• _DOCUMENT EXTRACT_:
Glycerol-regulated interfacial adsorption behavior of whey protein isolate for stable high internal phase emulsion gels: Impact on lipid oxidation and curcumin bioaccessibility

Abstract

High internal phase emulsions (HIPEs) are widely used to encapsulate unsaturated fats and fat-soluble bioactive ingredients in food, nutraceutical, cosmetic, and pharmaceutical applications. This study successfully developed stable emulsion gels by substituting water with glycerol in the whey protein isolate (WPI) aqueous phase, using glycerol mass percentages of 30%, 60%, and 90%. Increasing the glycerol ratio resulted in aggregation and an increase in particle size of whey isolate proteins, as well as enhanced protein hydrophobicity. Notably, the interfacial tension between the WPI/glycerol mixture and fish oil decreased with higher glycerol content. While a higher proportion of glycerol resulted in increased adsorption of interfacial proteins in HIPEs, it also led to a decrease in the concentration of interfacially adsorbed proteins due to the larger surface area. Additionally, higher glycerol ratios improved the thermal, centrifugal, and freeze-thaw stability of the HIPEs. The HIPEs fabricated with the WPI/glycerol aqueous phase exhibited reduced oxidation of unsaturated oils and enhanced gastrointestinal stability and bioaccessibility of loaded curcumin compared to pure fish oil. The study offers a novel approach for the straightforward preparation of stable protein-based HIPEs, providing a new strategy for oxidative protection of unsaturated fats and enhancing the bioaccessibility of fat-soluble bioactive ingredients.

• _EXERCISES TO COMPLETE_:
**1)** Please list every field of application that the abstract names for high internal phase emulsions.
**2)** According to the abstract, what did the interfacial tension between the WPI/glycerol mixture and fish oil do as glycerol content rose?
The data that comes next plays no part in this.

• _INFORMATION SUPPLIED_:
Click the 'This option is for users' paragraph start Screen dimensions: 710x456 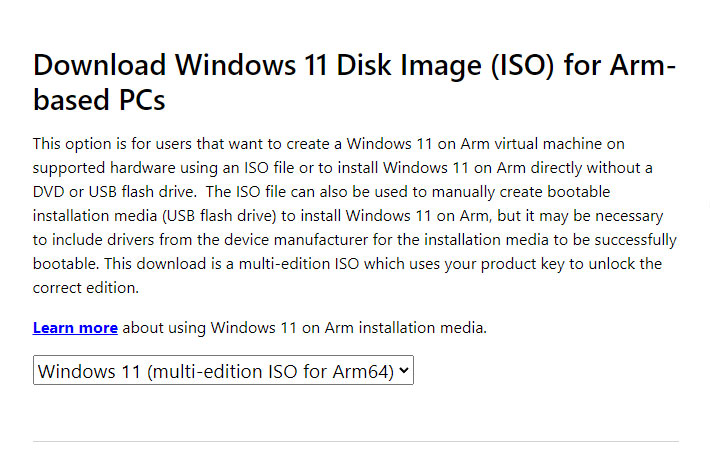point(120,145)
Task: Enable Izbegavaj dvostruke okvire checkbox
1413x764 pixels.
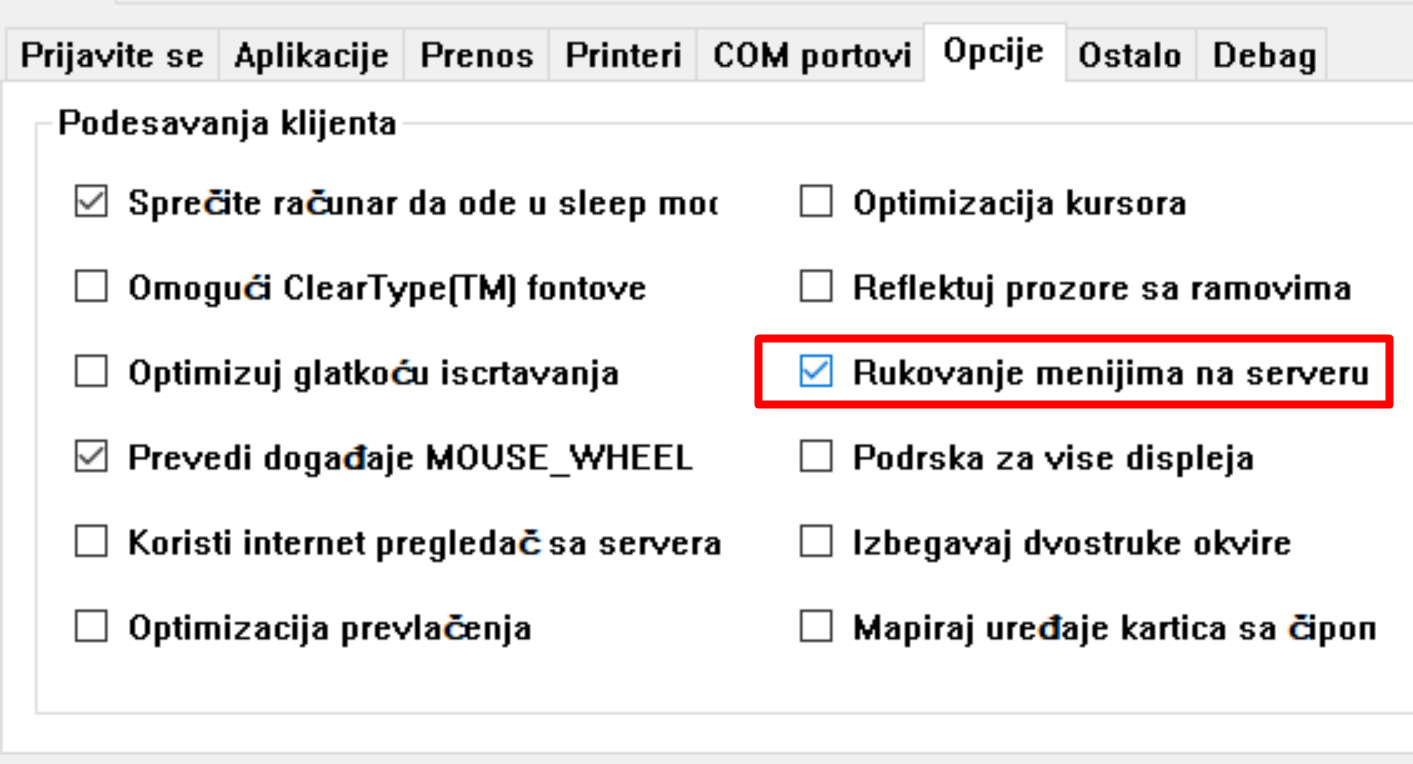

• _SET OF ANSWERS_:
**1)** Food, nutraceutical, cosmetic, and pharmaceutical

**2)** It decreased.